# Dragon APX/APXS



## Ten (Apr 17, 2011)

Had the APX for a couple of seasons now and love them. Nice wide FOV, they have holes in the lens so they dont fog up, dont pinch my nose and they look awesome to.

They have trouble with some helmets (sandbox) but work well with my ride ninja. Hoping for some new funkier lenses next season.

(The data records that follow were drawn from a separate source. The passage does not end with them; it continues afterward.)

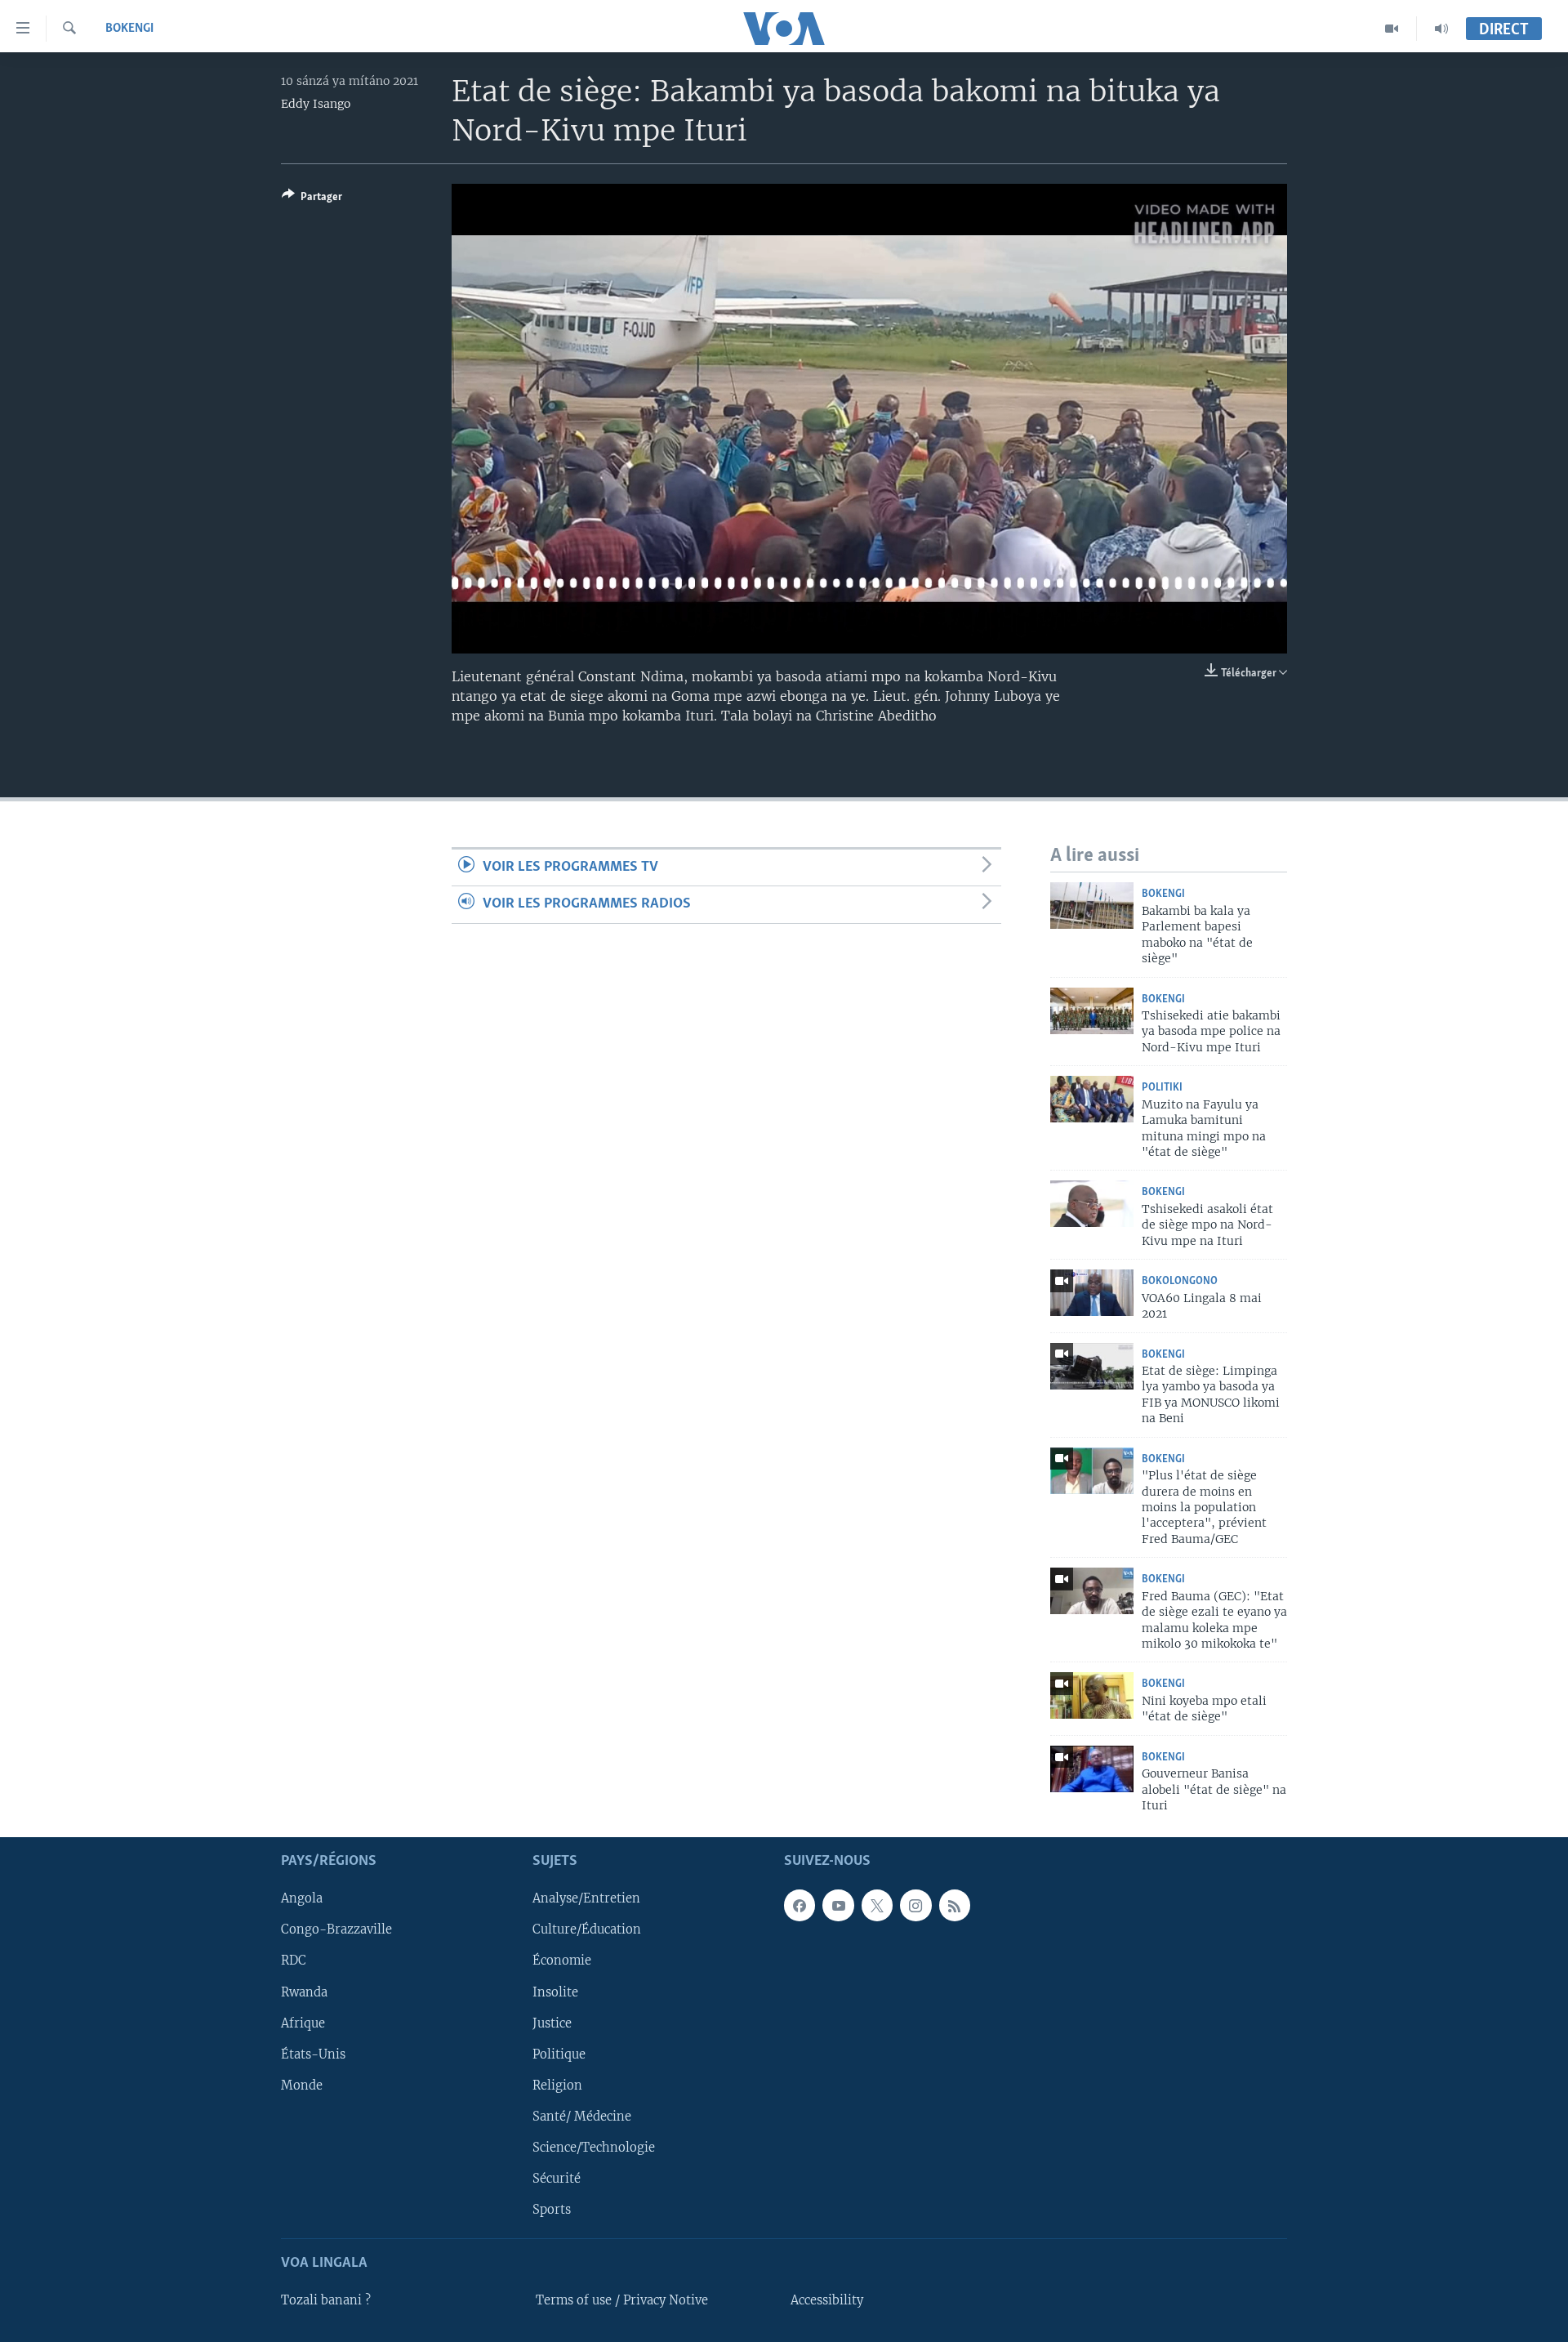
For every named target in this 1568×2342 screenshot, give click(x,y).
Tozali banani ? (326, 2300)
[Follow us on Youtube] (837, 1904)
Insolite (555, 1991)
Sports (551, 2208)
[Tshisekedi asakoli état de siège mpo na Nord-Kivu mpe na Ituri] (1092, 1203)
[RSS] (954, 1904)
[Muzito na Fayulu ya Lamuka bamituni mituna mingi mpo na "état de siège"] (1092, 1099)
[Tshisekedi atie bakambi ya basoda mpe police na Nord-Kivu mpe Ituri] (1092, 1011)
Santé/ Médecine (581, 2115)
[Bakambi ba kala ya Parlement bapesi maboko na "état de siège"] (1092, 905)
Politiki (1162, 1087)
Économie (561, 1960)
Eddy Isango (315, 103)
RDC (293, 1960)
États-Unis (313, 2053)
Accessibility (827, 2300)
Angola (302, 1898)
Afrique (303, 2022)
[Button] (312, 199)
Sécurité (556, 2177)
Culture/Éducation (586, 1929)
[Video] (1392, 28)
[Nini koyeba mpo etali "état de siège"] (1092, 1695)
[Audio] (1441, 28)
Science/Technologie (593, 2146)
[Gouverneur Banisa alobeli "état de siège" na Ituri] (1092, 1769)
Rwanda (304, 1991)
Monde (302, 2084)
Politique (559, 2053)
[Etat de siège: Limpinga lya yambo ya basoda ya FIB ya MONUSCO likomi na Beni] (1092, 1366)
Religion (557, 2084)
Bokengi (129, 28)
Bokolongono (1180, 1281)
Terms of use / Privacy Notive (622, 2300)
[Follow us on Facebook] (799, 1904)
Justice (552, 2022)
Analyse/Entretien (586, 1898)
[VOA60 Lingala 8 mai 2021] (1092, 1292)
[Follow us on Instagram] (915, 1904)
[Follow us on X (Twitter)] (877, 1904)
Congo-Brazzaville (336, 1929)
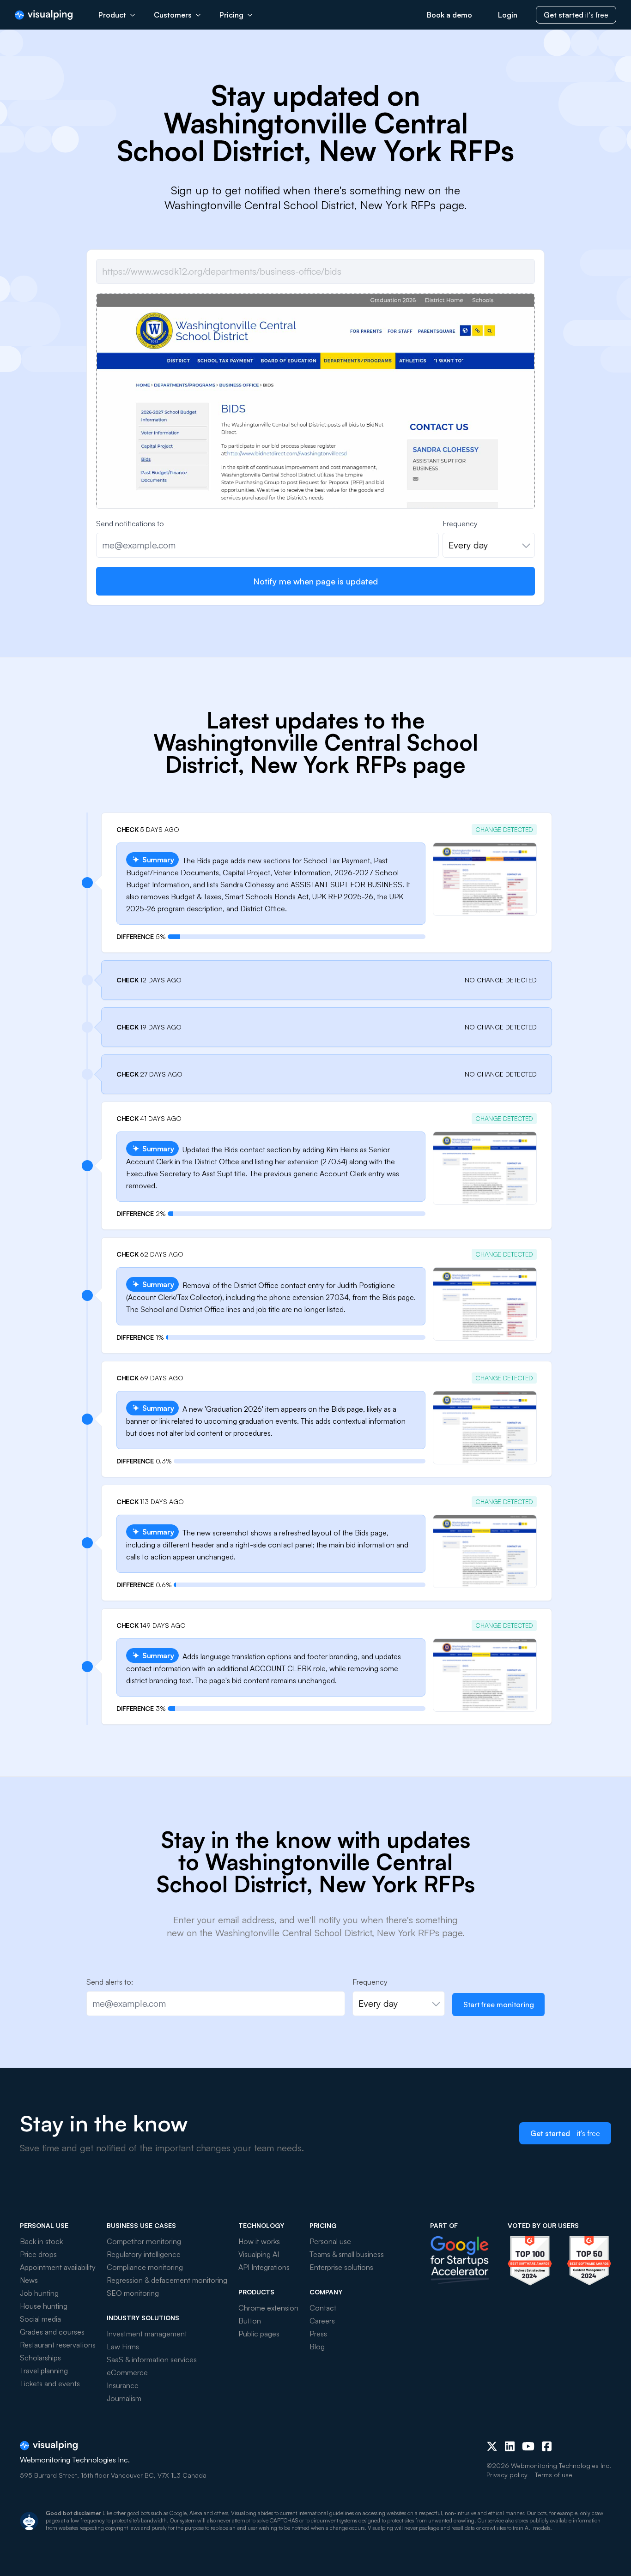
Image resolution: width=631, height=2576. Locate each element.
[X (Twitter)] (492, 2446)
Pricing (231, 14)
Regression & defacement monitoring (167, 2280)
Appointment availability (58, 2267)
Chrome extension (268, 2307)
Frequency (460, 523)
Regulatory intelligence (144, 2254)
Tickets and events (50, 2383)
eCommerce (127, 2372)
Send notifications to (130, 523)
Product (112, 14)
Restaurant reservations (58, 2344)
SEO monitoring (133, 2293)
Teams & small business (346, 2254)
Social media (40, 2318)
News (29, 2280)
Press (318, 2333)
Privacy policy (507, 2475)
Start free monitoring (498, 2004)
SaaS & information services (152, 2359)
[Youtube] (528, 2446)
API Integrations (264, 2267)
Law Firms (123, 2346)
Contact (322, 2307)
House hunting (43, 2306)
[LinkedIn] (510, 2446)
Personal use (330, 2241)
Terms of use (553, 2475)
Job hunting (39, 2293)
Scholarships (40, 2357)
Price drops (38, 2254)
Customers (173, 14)
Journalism (124, 2398)
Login (507, 14)
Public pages (258, 2333)
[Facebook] (547, 2446)
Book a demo (449, 14)
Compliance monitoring (145, 2267)
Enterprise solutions (341, 2267)
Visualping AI (258, 2254)
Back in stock (41, 2241)
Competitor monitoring (144, 2241)
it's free (576, 14)
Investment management (147, 2333)
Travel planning (44, 2370)
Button (249, 2320)
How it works (259, 2241)
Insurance (123, 2385)
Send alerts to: (109, 1981)
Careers (322, 2320)
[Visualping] (44, 15)
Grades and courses (52, 2331)
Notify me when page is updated (315, 581)
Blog (317, 2346)
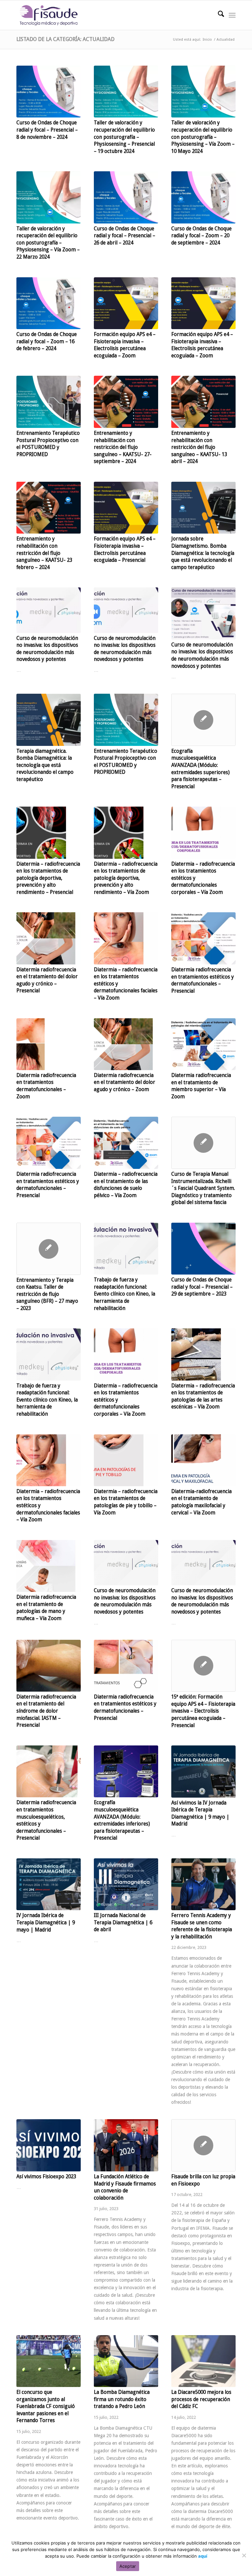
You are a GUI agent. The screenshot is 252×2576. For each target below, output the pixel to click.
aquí (202, 2556)
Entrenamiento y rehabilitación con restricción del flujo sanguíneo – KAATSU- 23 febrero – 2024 (44, 553)
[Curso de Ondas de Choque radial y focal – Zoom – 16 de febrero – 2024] (48, 303)
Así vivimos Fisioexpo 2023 (46, 2177)
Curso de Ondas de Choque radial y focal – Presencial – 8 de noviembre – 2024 (47, 130)
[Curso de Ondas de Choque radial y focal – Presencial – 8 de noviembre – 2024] (48, 92)
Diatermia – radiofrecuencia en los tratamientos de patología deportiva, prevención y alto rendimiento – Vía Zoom (126, 878)
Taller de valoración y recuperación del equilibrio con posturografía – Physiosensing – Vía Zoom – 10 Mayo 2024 (203, 137)
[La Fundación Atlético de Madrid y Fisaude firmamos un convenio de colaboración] (126, 2145)
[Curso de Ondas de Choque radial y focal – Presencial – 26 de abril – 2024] (126, 197)
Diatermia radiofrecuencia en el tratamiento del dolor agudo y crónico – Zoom (124, 1082)
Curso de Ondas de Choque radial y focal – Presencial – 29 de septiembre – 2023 (202, 1287)
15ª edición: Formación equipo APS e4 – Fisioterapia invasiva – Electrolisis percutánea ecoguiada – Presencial (203, 1711)
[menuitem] (217, 15)
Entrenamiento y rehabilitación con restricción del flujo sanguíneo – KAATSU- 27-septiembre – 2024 (123, 447)
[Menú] (232, 15)
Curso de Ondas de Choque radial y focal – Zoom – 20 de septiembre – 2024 (201, 236)
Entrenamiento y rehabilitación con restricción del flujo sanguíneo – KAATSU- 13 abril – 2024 (199, 447)
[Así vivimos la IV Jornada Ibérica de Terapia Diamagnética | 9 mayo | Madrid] (203, 1771)
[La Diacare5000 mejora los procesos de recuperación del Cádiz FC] (203, 2361)
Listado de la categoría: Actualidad (65, 39)
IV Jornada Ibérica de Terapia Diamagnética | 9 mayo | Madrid (45, 1922)
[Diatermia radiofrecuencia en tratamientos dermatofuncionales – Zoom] (48, 1044)
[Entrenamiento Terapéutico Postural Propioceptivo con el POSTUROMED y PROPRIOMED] (48, 402)
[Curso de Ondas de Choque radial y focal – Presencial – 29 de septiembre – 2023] (203, 1249)
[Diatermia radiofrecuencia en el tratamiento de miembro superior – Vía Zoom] (203, 1044)
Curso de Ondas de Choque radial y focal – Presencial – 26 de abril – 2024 (124, 236)
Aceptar (127, 2566)
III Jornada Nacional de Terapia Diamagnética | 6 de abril (123, 1922)
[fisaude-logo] (48, 15)
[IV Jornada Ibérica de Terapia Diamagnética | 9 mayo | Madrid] (48, 1884)
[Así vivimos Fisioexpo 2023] (48, 2145)
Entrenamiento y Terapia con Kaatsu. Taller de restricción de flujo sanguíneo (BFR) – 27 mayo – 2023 (47, 1294)
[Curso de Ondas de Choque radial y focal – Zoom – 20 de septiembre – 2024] (203, 197)
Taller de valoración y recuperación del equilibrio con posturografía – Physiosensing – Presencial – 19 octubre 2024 (124, 137)
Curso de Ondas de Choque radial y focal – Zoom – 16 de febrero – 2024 (46, 341)
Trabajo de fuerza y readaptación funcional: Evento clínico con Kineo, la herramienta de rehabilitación (124, 1294)
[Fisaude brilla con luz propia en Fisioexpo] (203, 2145)
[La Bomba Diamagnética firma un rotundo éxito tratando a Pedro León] (126, 2361)
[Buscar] (217, 15)
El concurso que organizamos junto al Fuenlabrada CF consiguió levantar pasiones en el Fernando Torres (45, 2406)
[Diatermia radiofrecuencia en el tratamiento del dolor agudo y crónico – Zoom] (126, 1044)
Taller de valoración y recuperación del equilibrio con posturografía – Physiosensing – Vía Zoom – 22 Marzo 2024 (48, 243)
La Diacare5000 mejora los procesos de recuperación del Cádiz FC (201, 2399)
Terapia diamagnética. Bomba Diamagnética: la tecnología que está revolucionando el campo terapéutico (45, 765)
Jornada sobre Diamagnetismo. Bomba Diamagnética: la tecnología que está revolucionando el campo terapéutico (202, 553)
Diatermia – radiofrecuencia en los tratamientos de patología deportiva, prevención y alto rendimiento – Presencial (48, 878)
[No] (244, 2555)
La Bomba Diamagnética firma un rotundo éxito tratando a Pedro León (122, 2399)
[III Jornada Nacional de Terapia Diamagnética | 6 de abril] (126, 1884)
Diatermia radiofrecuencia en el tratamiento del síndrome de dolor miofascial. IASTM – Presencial (46, 1711)
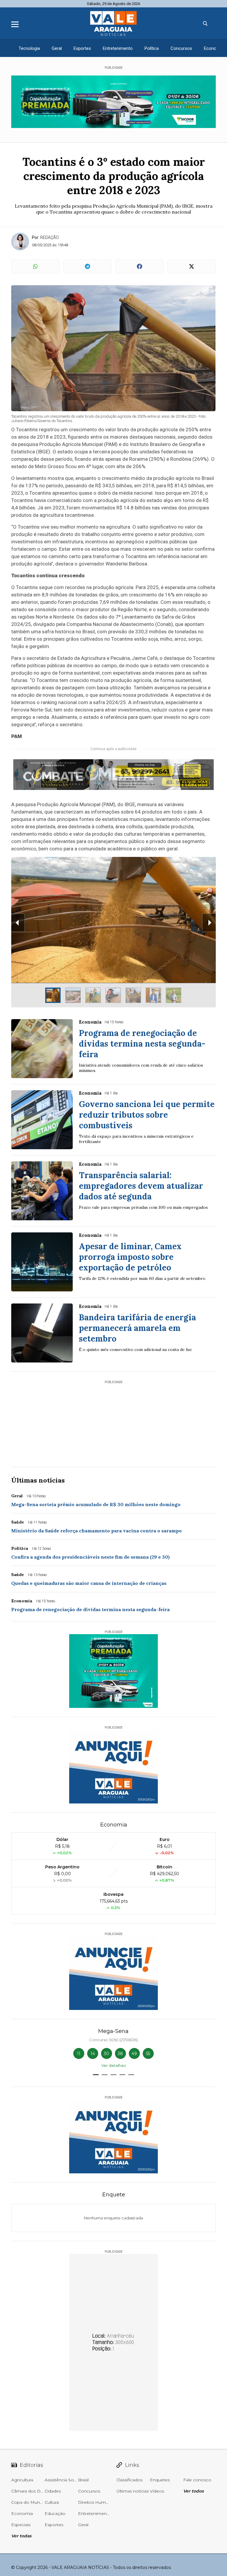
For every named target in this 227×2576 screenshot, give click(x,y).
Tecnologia (29, 48)
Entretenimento (118, 48)
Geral (57, 48)
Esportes (82, 48)
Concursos (181, 48)
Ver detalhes (113, 2065)
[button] (95, 2075)
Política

Really wanted this limited edition ones from last season but apparently it was an Asia only colourway..doh

ten


----------



## CERBERUS.lucid (Oct 17, 2013)

I run with the APX which I believe is the bigger sized version... I dig'um... they only fog up when I lift my goggles up and wear them on my head for lunch... other than that no issues with fog. The replacement lenses hurt at $80 a lens though


----------



## jwelsh83 (Jan 9, 2013)

Nice. I went with the APXS's. Smaller frame and work well with most helmets. I got the white ones with blue steel ionized lenses. I'm already tempted to get the red ionized lenses at some point. I loved the Hubbles, but have had issues more this season with them fogging and some last season. I left Oakley and thought I found something in the Hubbles but I've been disappointed since. Looking forward to getting these. As long as I don't have issues while wearing a mask or balaclava, I'll be straight.


----------



## aiidoneus (Apr 7, 2011)

Love my APX


----------



## zk0ot (Nov 9, 2009)

I want a pair of nfx. I love my a apx's though


----------



## CERBERUS.lucid (Oct 17, 2013)

zk0ot said:


> I want a pair of nfx. I love my a apx's though


I was just looking at Dragon's site and saw the NFX... they seem to be less spherical than the APX & more flat on the lens correct?


----------



## zk0ot (Nov 9, 2009)

Yup. A flat version of apx. No real benefit. You loose a bit of the optically correct spherical lens but gain a little peripheral


----------



## TCB (Feb 25, 2013)

I just got myself and APX and they're great!
I found them on WhiskeyMilitia for $62 and they're the best googles I've had
The only time they've fogged up for me is when I put them on my head for lunch and it took some time after getting on the hill for all the fog to dissapear but other then that, these are great goggles!


----------



## Martyc (Sep 8, 2013)

APX all the way


----------